Spectral Theory of Random Matrices
Author: Vyacheslav L. Girko
Publisher: Academic Press
ISBN: 0080873618
Category : Computers
Languages : en
Pages : 568
Book Description
Spectral Theory of Random Matrices
Publisher: Academic Press
ISBN: 0080873618
Category : Computers
Languages : en
Pages : 568
Book Description
Spectral Theory of Random Matrices
Applied and Computational Complex Analysis, Volume 3
Author: Peter Henrici
Publisher: John Wiley & Sons
ISBN: 9780471589860
Category : Mathematics
Languages : en
Pages : 660
Book Description
Presents applications as well as the basic theory of analytic functions of one or several complex variables. The first volume discusses applications and basic theory of conformal mapping and the solution of algebraic and transcendental equations. Volume Two covers topics broadly connected with ordinary differental equations: special functions, integral transforms, asymptotics and continued fractions. Volume Three details discrete fourier analysis, cauchy integrals, construction of conformal maps, univalent functions, potential theory in the plane and polynomial expansions.
Publisher: John Wiley & Sons
ISBN: 9780471589860
Category : Mathematics
Languages : en
Pages : 660
Book Description
Presents applications as well as the basic theory of analytic functions of one or several complex variables.

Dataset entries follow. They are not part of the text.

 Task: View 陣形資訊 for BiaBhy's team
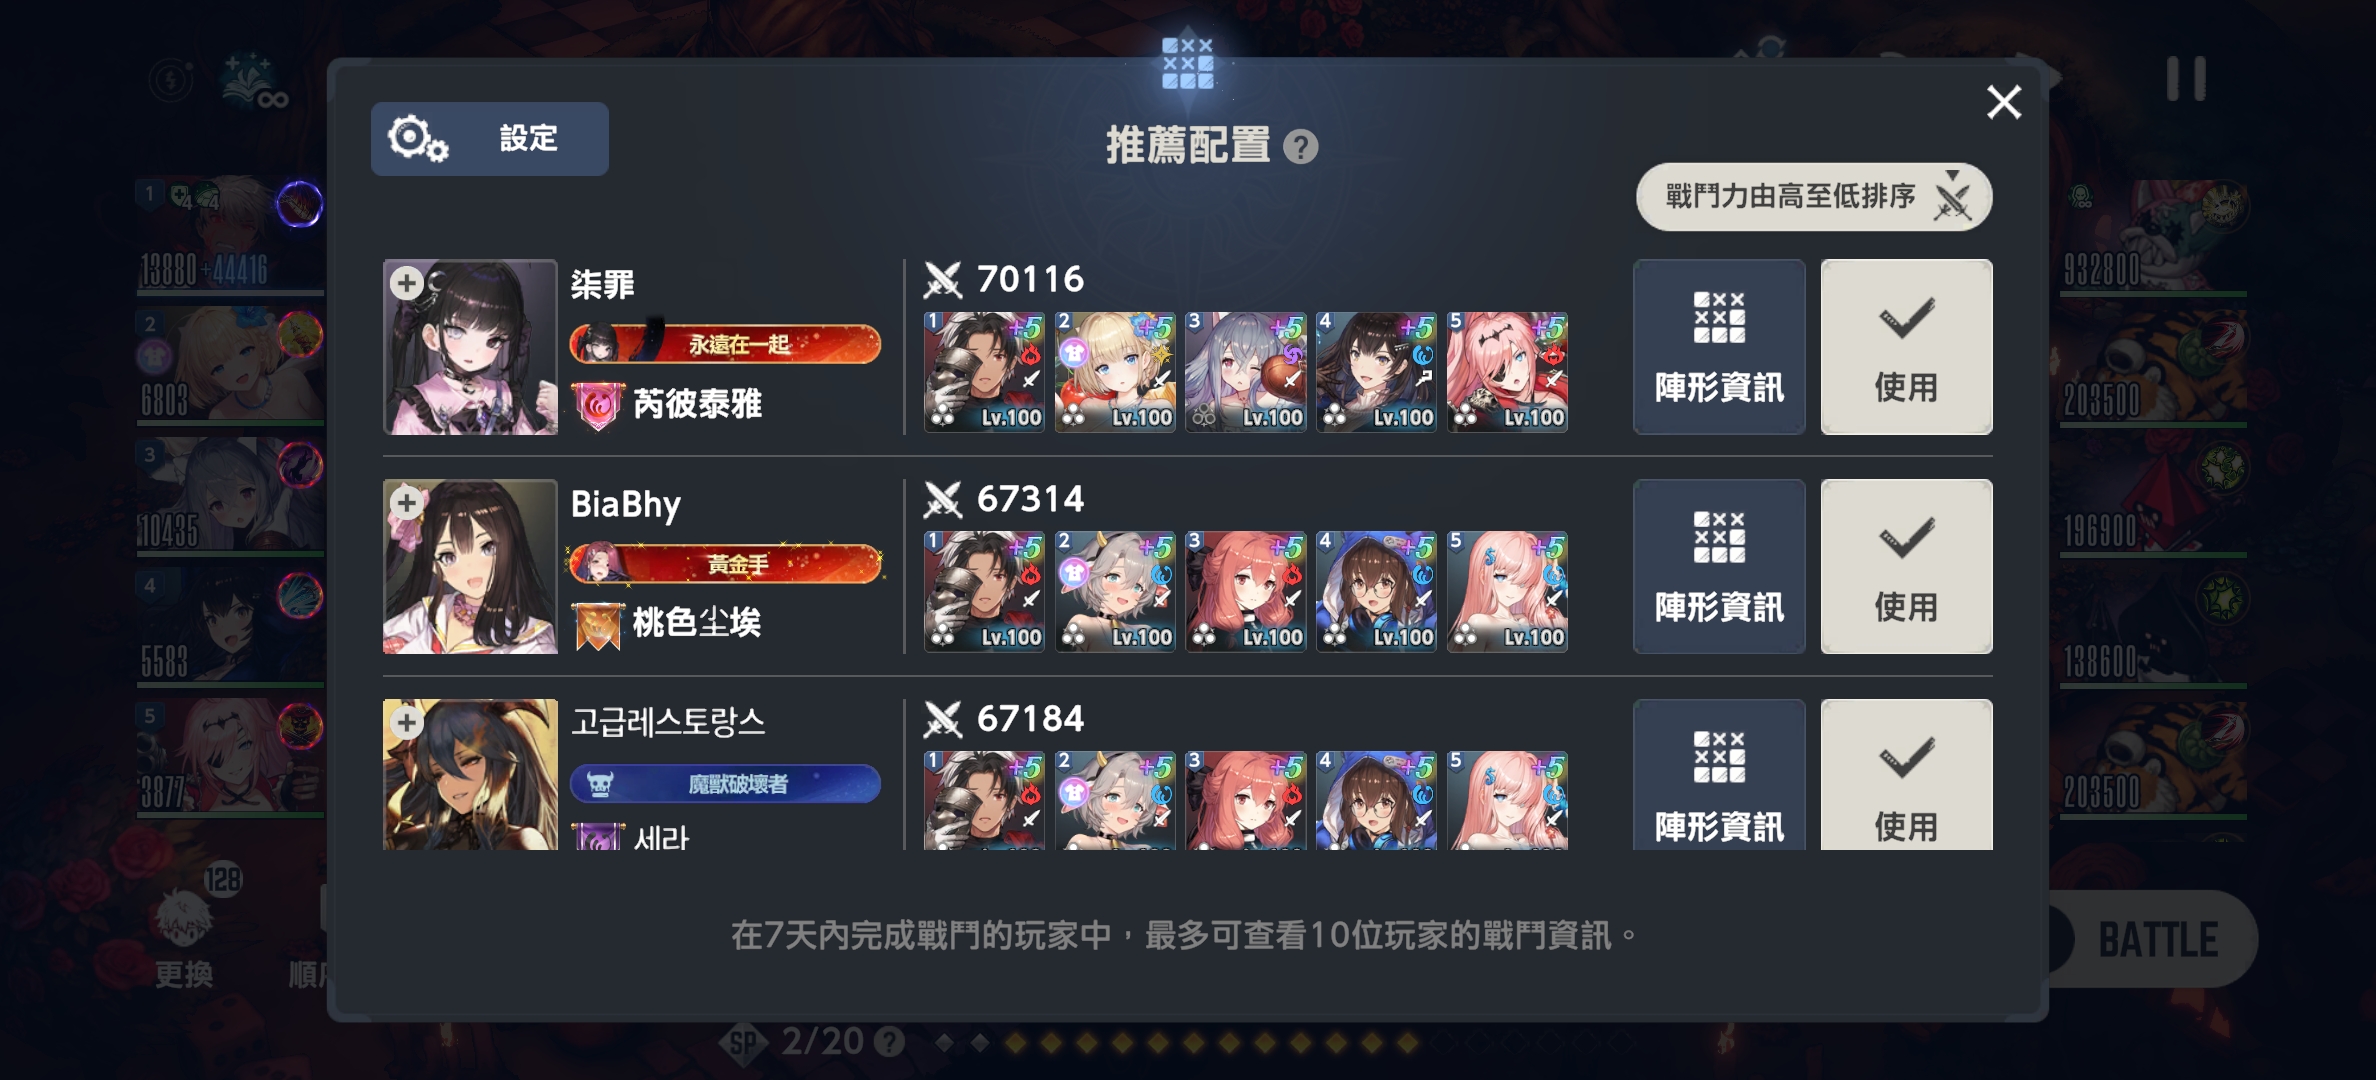[x=1719, y=567]
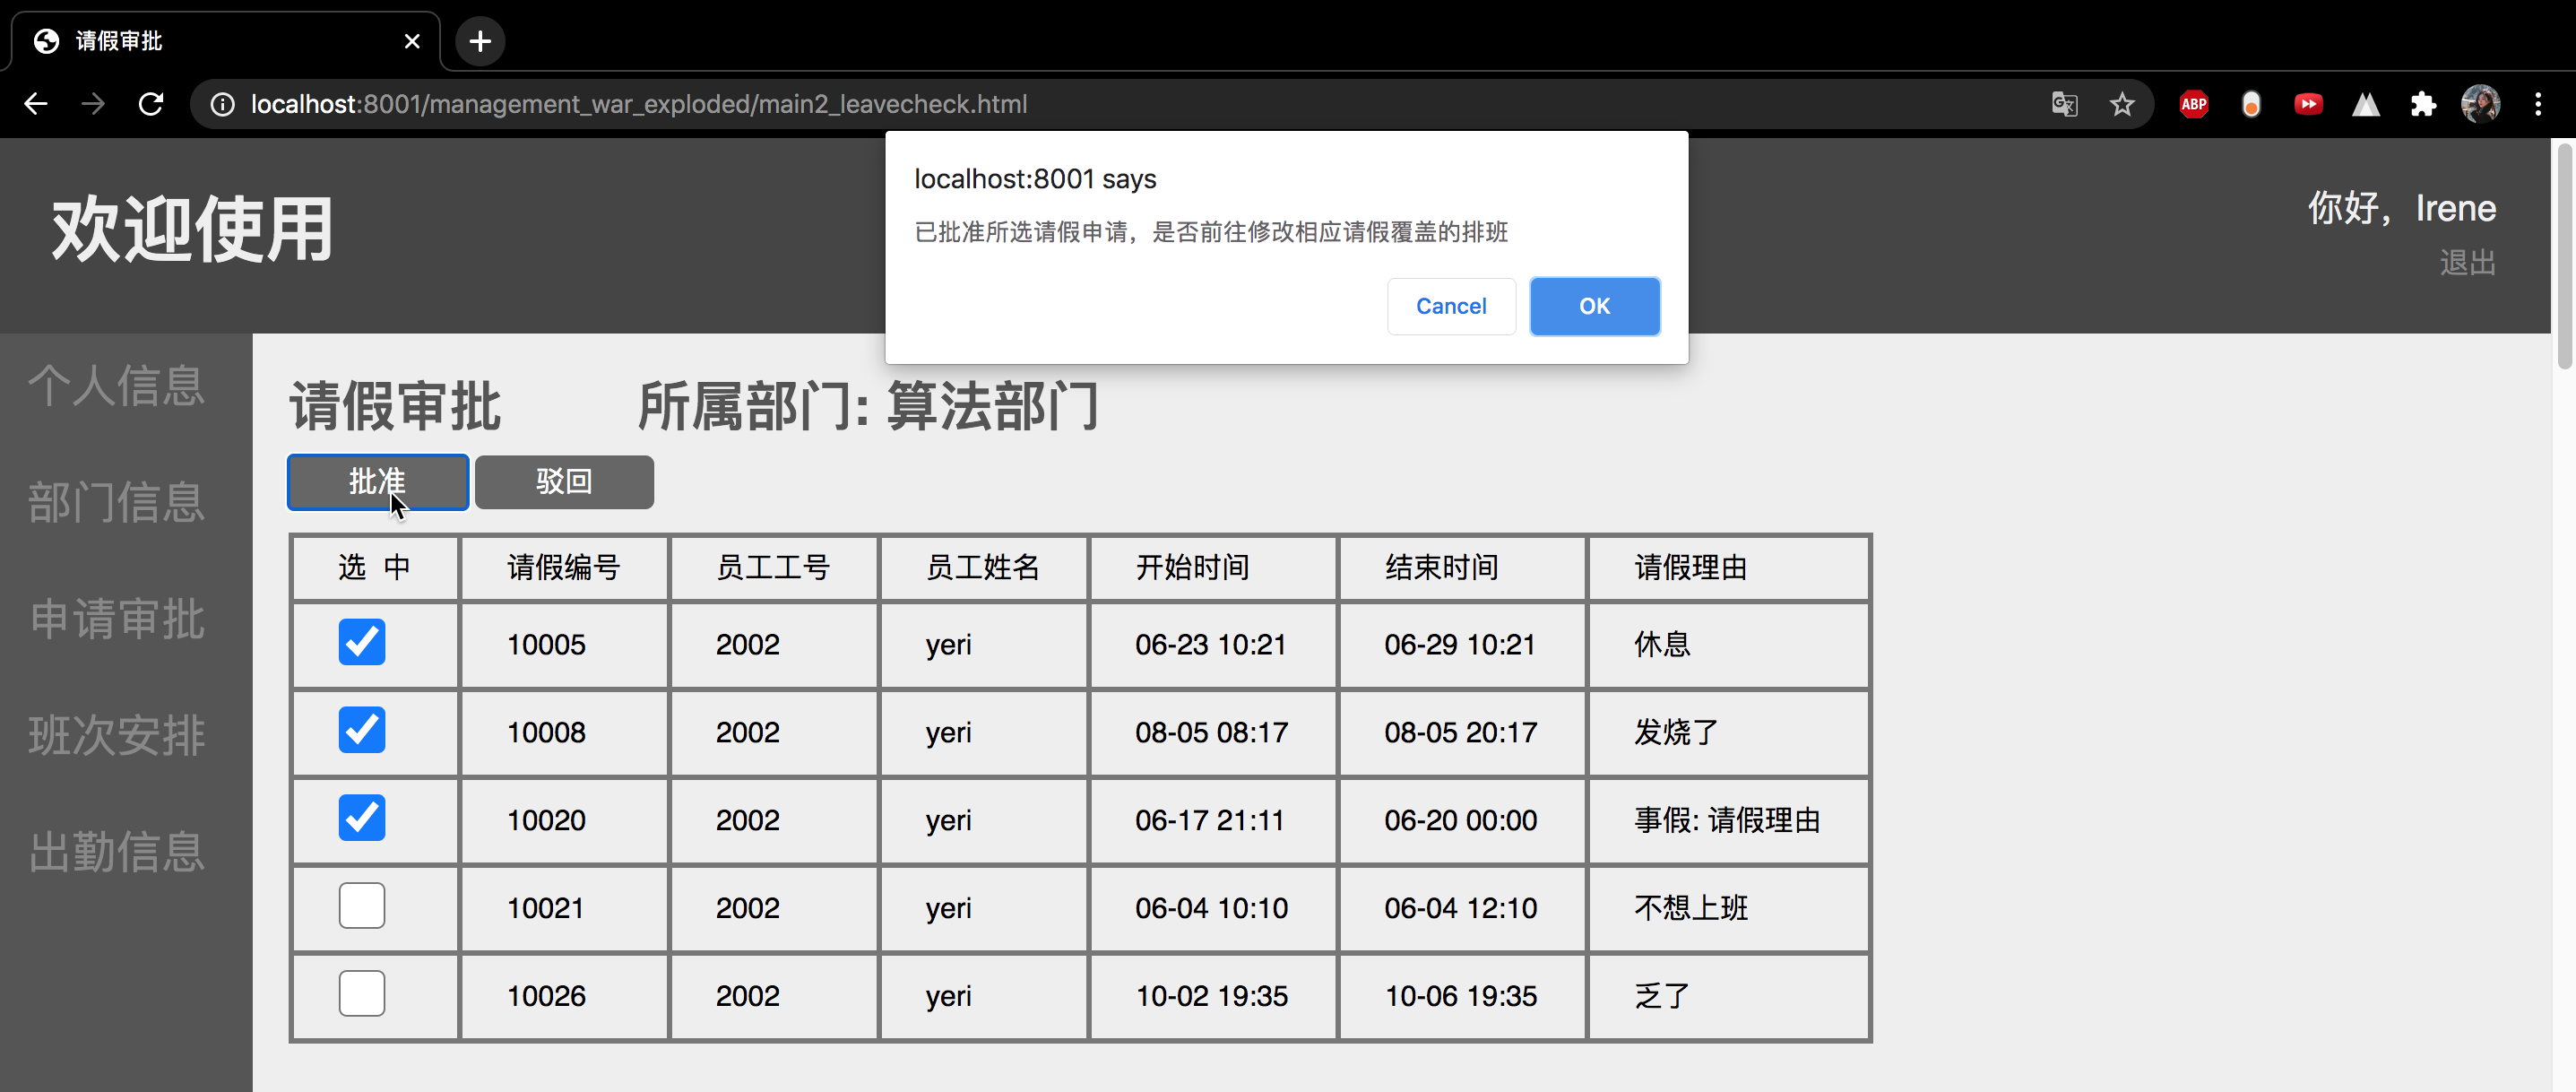Uncheck leave request 10005 checkbox
The image size is (2576, 1092).
(x=362, y=642)
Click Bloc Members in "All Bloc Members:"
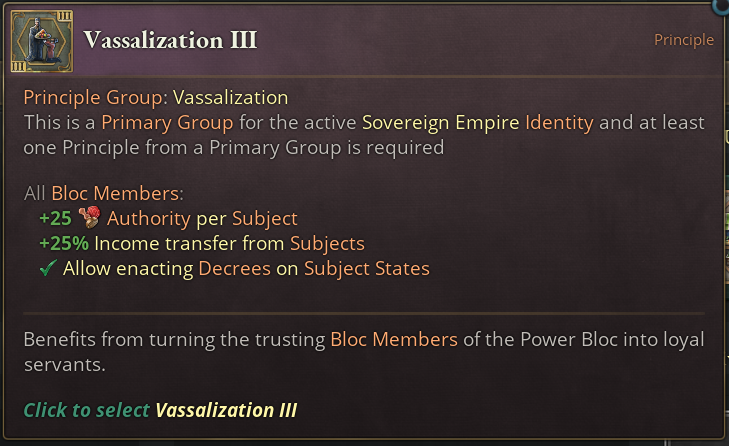The width and height of the screenshot is (729, 446). coord(118,193)
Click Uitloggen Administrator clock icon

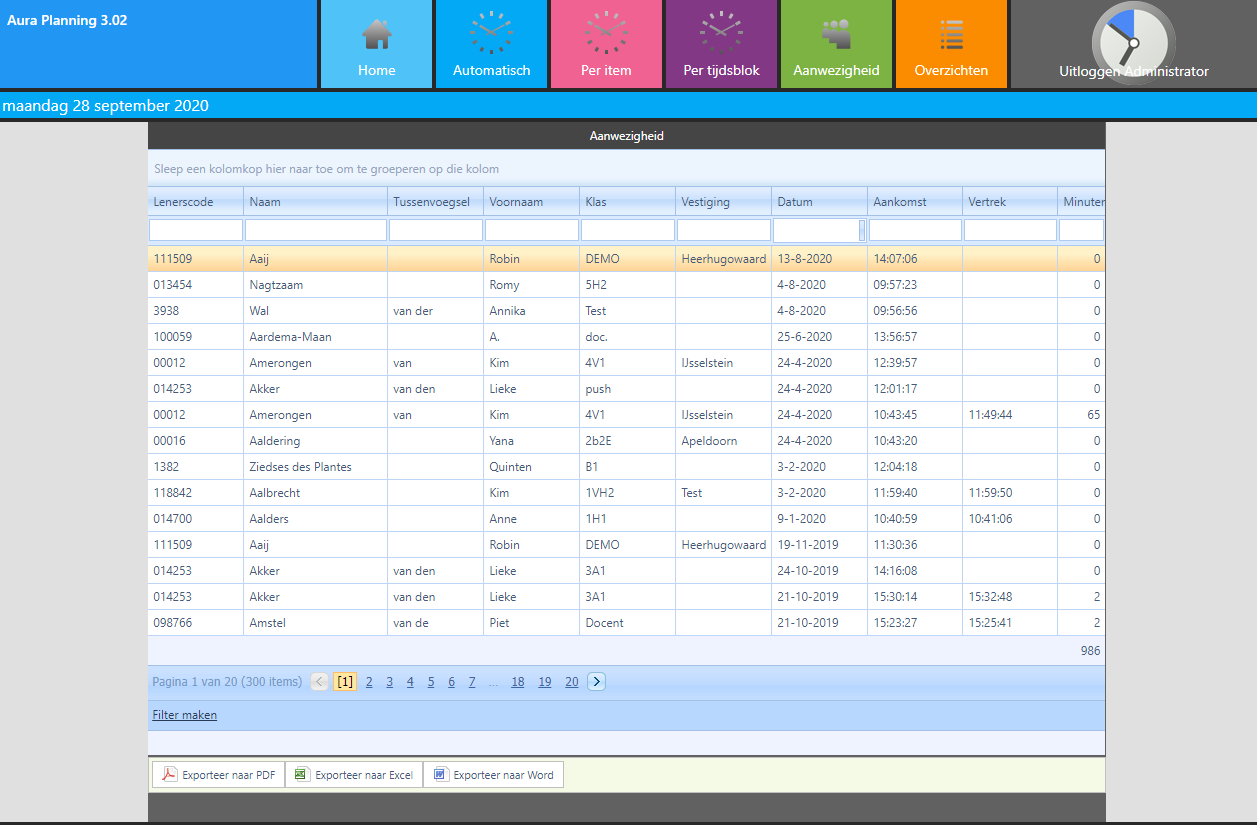click(x=1132, y=44)
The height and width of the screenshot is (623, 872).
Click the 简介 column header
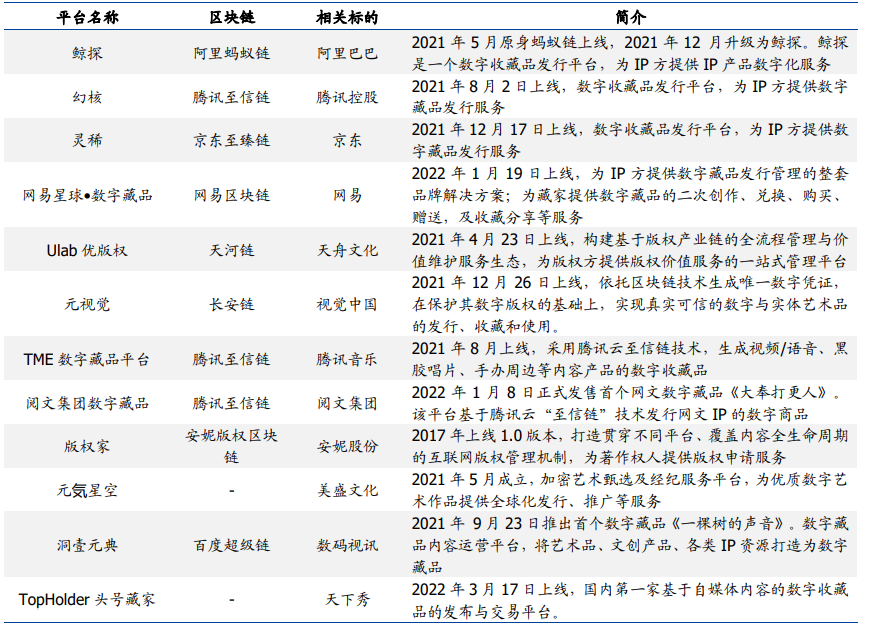633,21
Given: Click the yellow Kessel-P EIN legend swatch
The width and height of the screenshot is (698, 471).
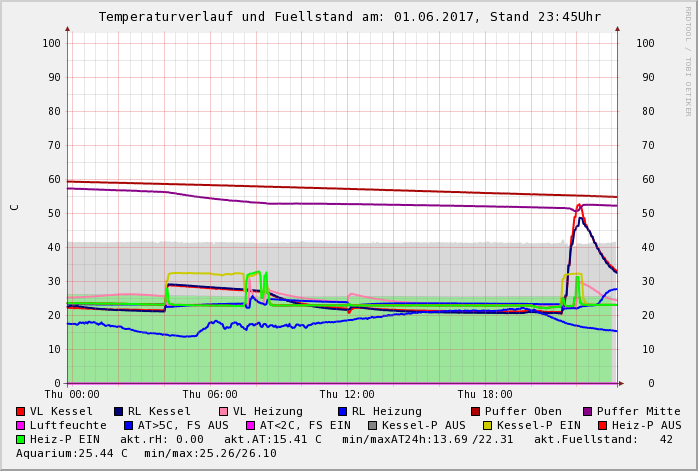Looking at the screenshot, I should coord(490,426).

The first volume discusses applications and basic theory of conformal mapping and the solution of algebraic and transcendental equations. Volume Two covers topics broadly connected with ordinary differental equations: special functions, integral transforms, asymptotics and continued fractions. Volume Three details discrete fourier analysis, cauchy integrals, construction of conformal maps, univalent functions, potential theory in the plane and polynomial expansions.